Extracted data entries:

▼

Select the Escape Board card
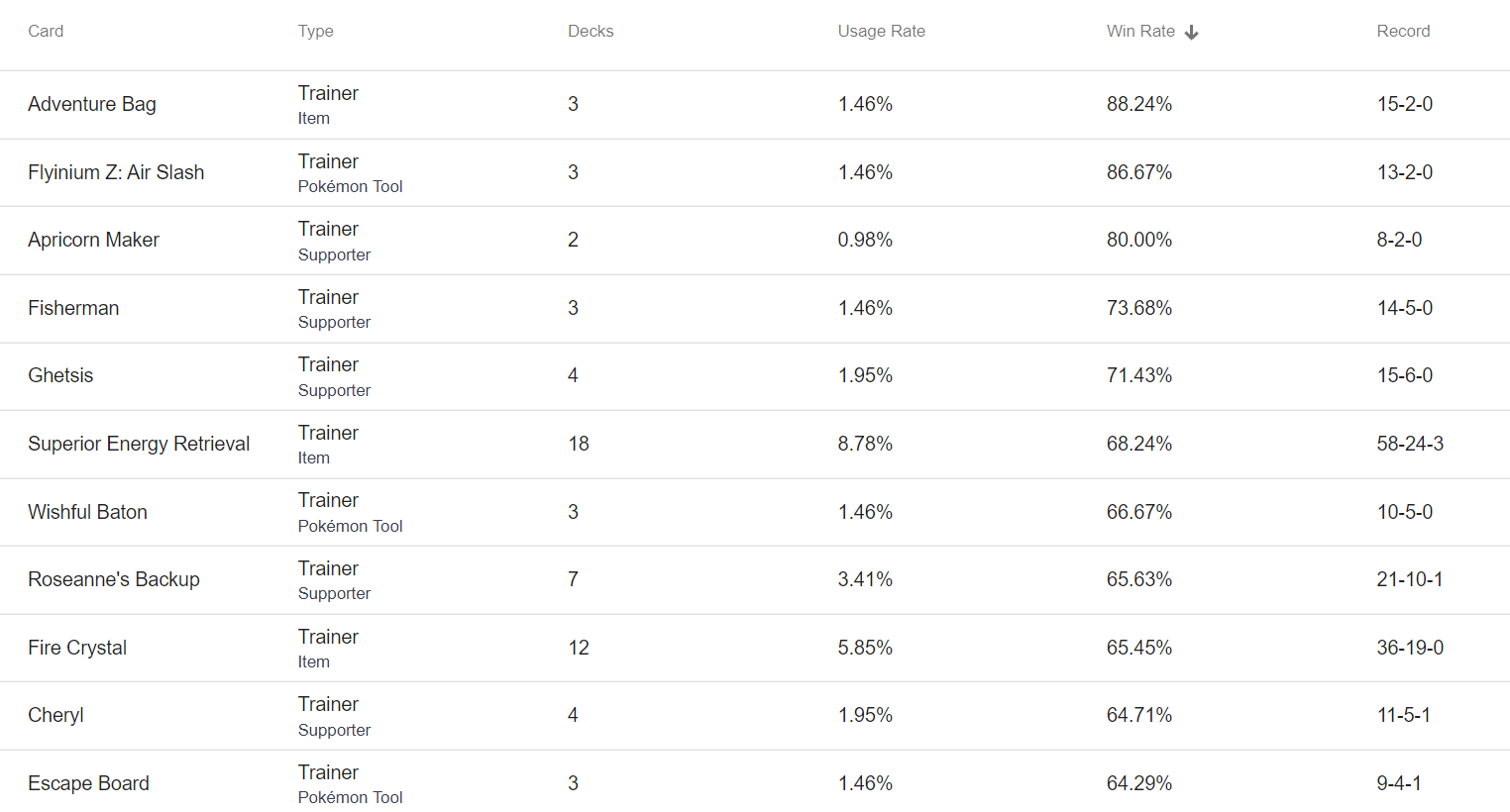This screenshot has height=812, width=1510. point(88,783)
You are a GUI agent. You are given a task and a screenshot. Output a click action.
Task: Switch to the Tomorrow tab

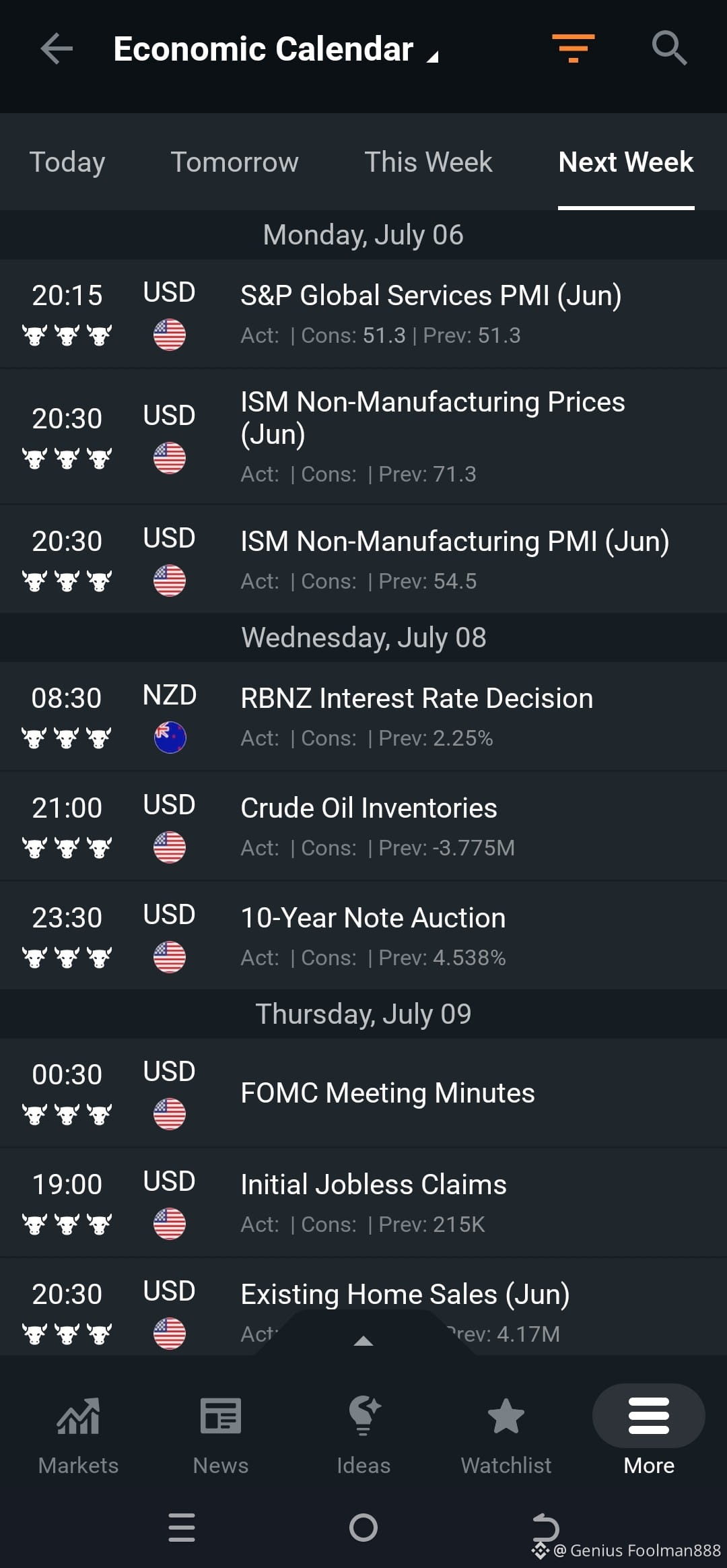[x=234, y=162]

▲

→ **Short problem**
Quote the text of every item above word for word, without the pictures.

→ **Right answer**
Select the Escape Board card
This screenshot has height=812, width=1510. point(88,783)
You are a GUI agent. You are given a task and a screenshot. Output a click action.
Task: Switch to the Tomorrow tab

[x=234, y=162]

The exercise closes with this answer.